Description of the task:
Turn the rows from the line with "You are a computer-use agent." to the line with "Instruction: Click the Clear Test Config icon" into a Markdown table with the columns Number and Record line, skipping any blank lines.

Records provided:

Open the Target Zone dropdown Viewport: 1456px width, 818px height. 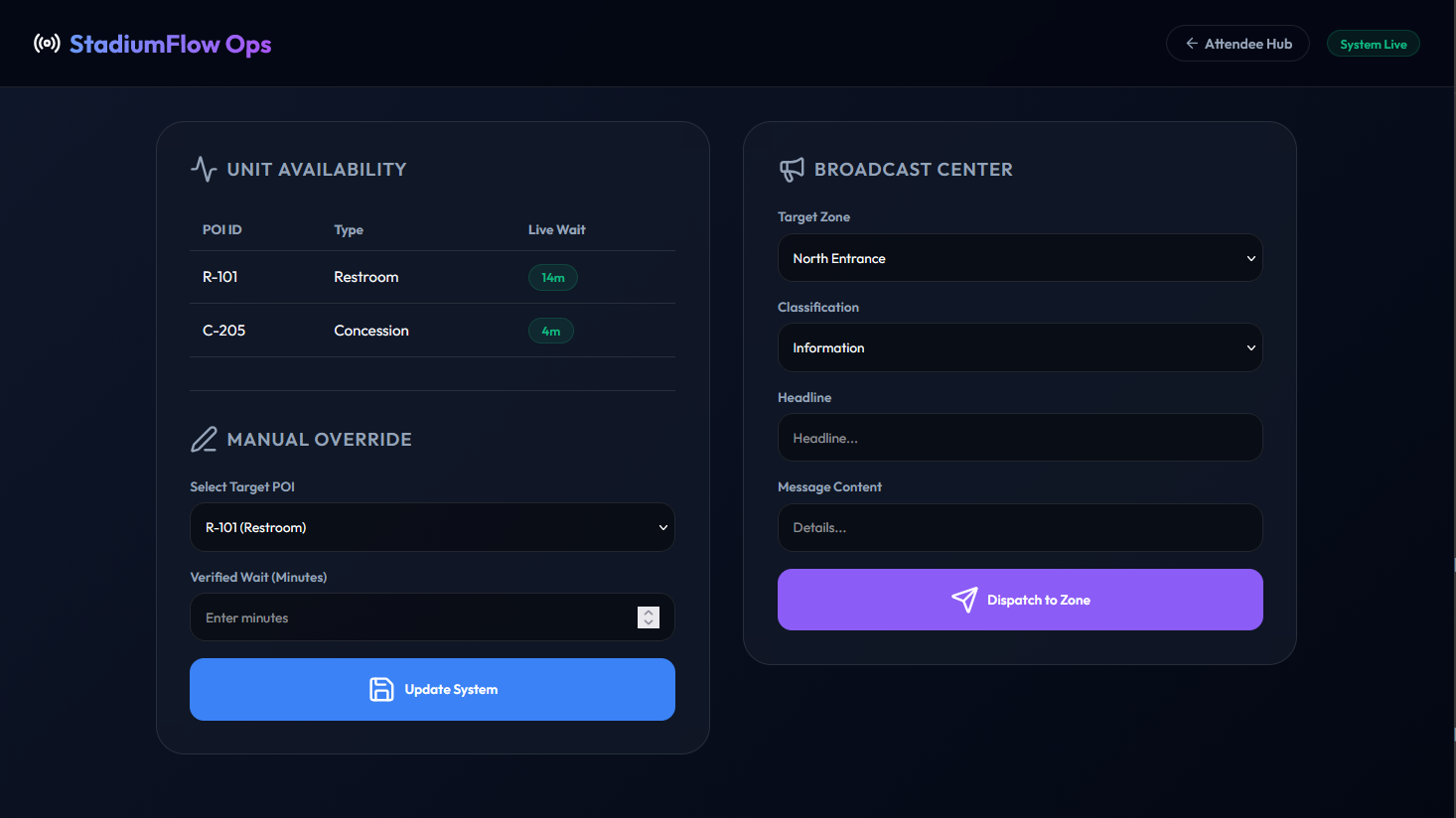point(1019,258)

==

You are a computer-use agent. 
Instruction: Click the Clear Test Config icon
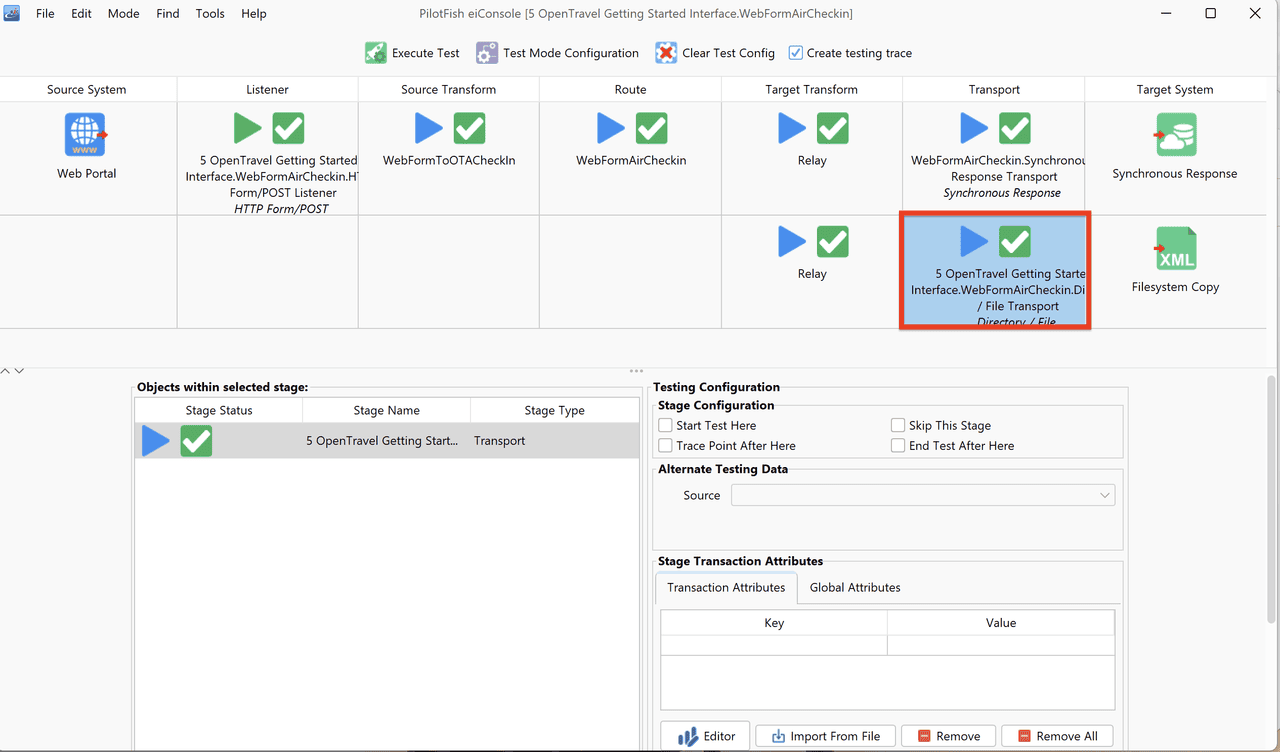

...

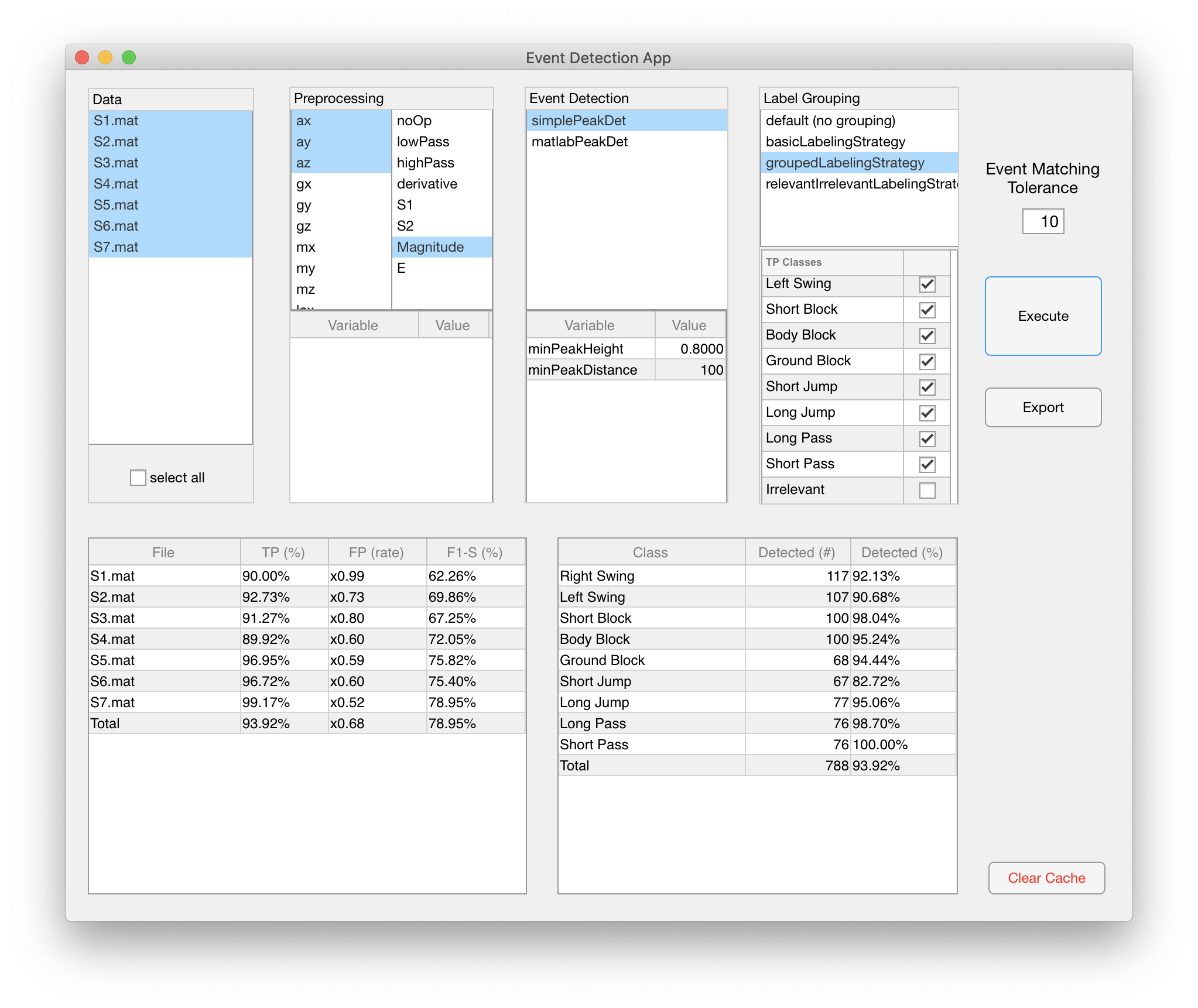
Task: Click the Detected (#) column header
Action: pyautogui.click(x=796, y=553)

Output:
| Number | Record line |
|---|---|
| 1 | You are a computer-use agent.  |
| 2 | Instruction: Click the Clear Test Config icon |